Após traçar esse quadro preocupante, o texto questiona se a maior ameaça à resposta à Covid-19 não é o próprio presidente Jair Bolsonaro.

“Ele não apenas continua a semear confusão, desrespeitando abertamente as medidas sensatas de distanciamento e bloqueio físico trazidos pelos governadores estaduais e prefeitos, mas também perdeu dois ministros importantes e influentes nas últimas três semanas”, escreve a publicação, em referência à demissão do ministro da Saúde, Luiz Henrique Mandetta, em 16 de abril, e à saída do ministro da Justiça, Sérgio Moro, em 24 de abril. De acordo com o editorial, “tal desordem no coração da administração é uma distração mortal no meio de uma emergência de saúde pública e também é um sinal de que a liderança do Brasil perdeu sua bússola moral, se alguma vez teve uma”.

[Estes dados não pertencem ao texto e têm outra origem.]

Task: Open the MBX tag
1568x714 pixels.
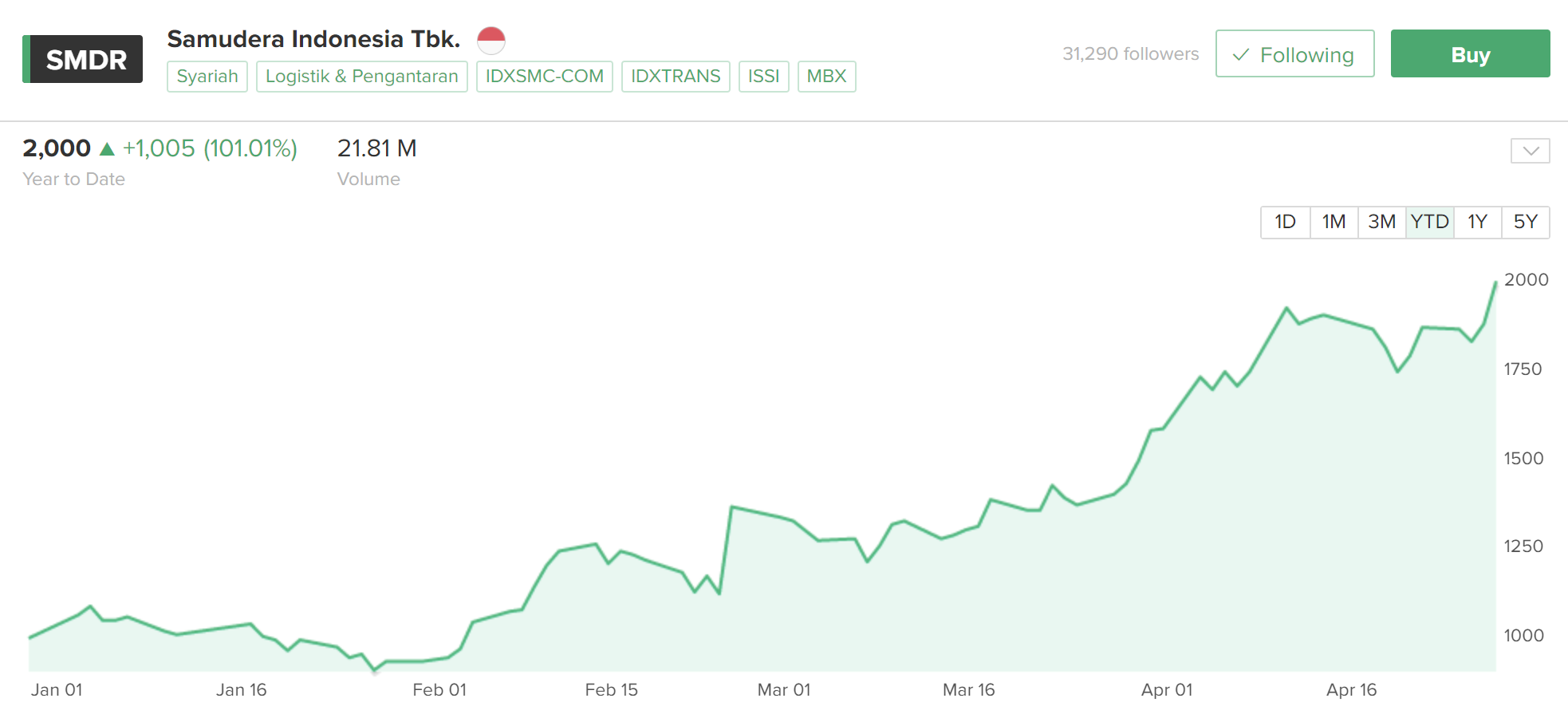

A revista pontua que o combate à pandemia no Brasil já é dificultado por situações de vulnerabilidade da população brasileira, a exemplo do que ocorre com as comunidades indígenas.

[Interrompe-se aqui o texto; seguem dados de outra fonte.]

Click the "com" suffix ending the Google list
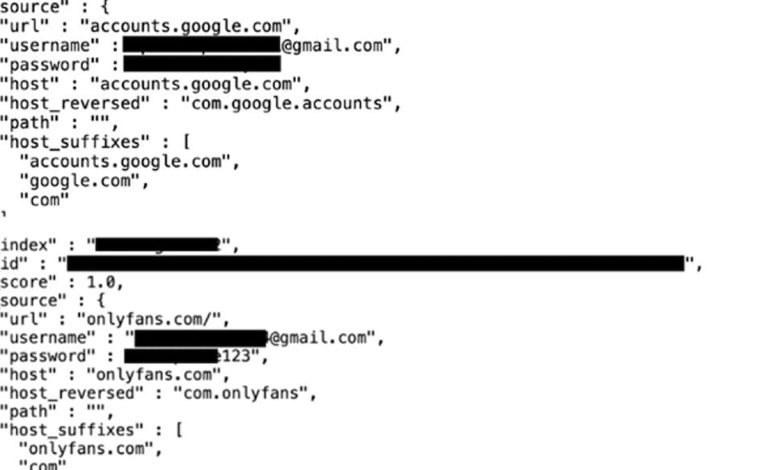780x470 pixels. click(44, 200)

“A população indígena estava sob séria ameaça mesmo antes do surto de Covid-19, porque o governo ignorou ou até incentivou a mineração e a extração ilegal de madeira na floresta amazônica. Esses madeireiros e mineradores agora correm o risco de levar Covid-19 a populações remotas”, diz o texto. A revista ecoa o alerta mundial para o perigo iminente de genocídio dos povos indígenas feito em 3 de maio por uma coalizão global de artistas, celebridades, cientistas e intelectuais, organizada pelo fotojornalista brasileiro Sebastião Salgado.

Os riscos também são maiores para os mais pobres, cerca 13 milhões de brasileiros que vivem em favelas, aglomerados em espaços muito pequenos e com carência de saneamento básico. “Recomendações de distanciamento físico e higiene são quase impossíveis de seguir nesses ambientes – muitas favelas se organizaram para implementar as medidas da melhor maneira possível. O Brasil tem um grande setor informal de emprego, com muitas fontes de renda que não são mais uma opção.” A revista elogia as comunidades que organizaram para tentar implantar as medidas da melhor forma possível. O vácuo de ações políticas em nível federal agrava todo esse cenário.

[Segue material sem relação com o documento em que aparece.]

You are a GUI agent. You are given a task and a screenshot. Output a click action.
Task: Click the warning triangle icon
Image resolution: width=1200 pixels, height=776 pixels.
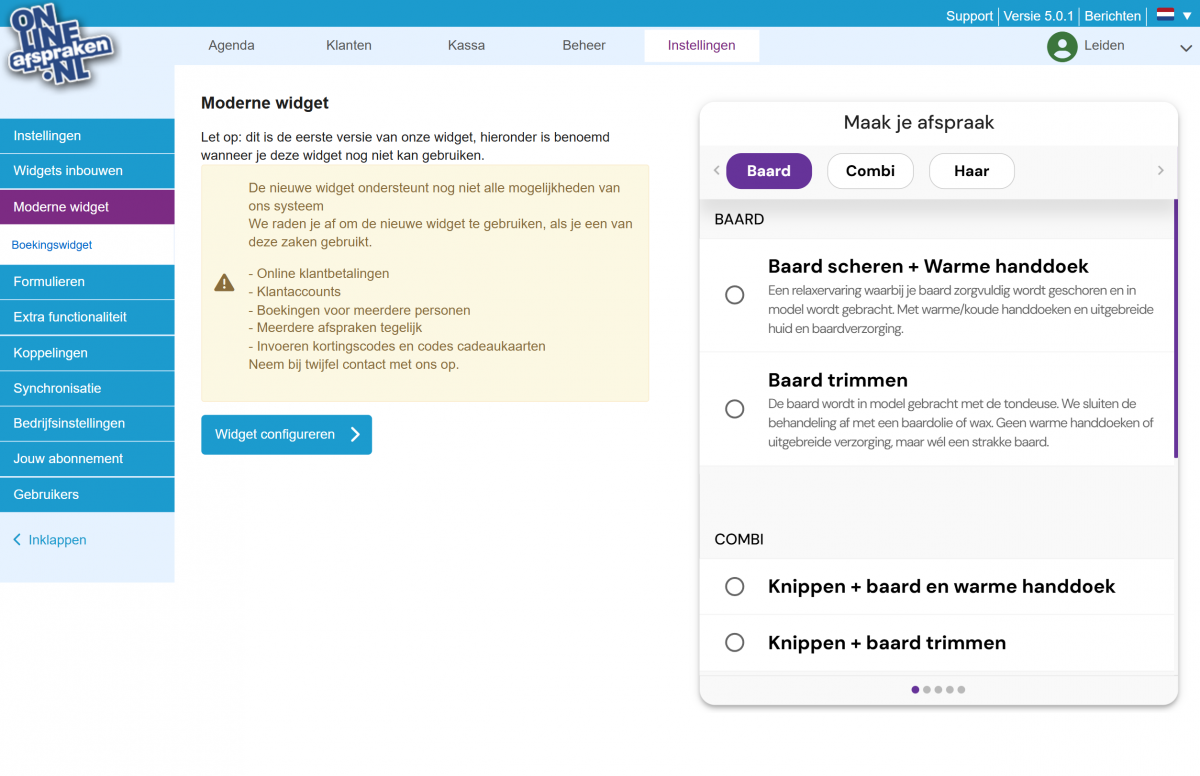(224, 283)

“O que a comunidade de saúde e ciência e a sociedade civil estão fazendo em um país conhecido por seu ativismo e oposição franca à injustiça e à desigualdade e à saúde como um direito constitucional?”, indaga o editorial. A resposta é consistente. O mundo sabe que diversas organizações científicas, como a Academia Brasileira de Ciências e a ABRASCO, há muito se opõem a Bolsonaro “por causa dos cortes drásticos no financiamento da ciência e pela destruição da segurança social e serviços públicos em geral”. Muitas organizações lançaram manifestos voltados para o público no contexto da Covid-19, como o Pacto pela Vida e o Brasil, menciona a revista.

“Essas são ações esperançosas. No entanto, a liderança no mais alto nível do governo é crucial para evitar rapidamente o pior resultado dessa pandemia, como é evidente em outros países.”

A publicação encerra o texto uma recomendação: “O Brasil como país deve se unir para dar uma resposta clara ao ‘E daí?’ do Presidente. Bolsonaro precisa mudar drasticamente o rumo ou deve ser o próximo a sair.”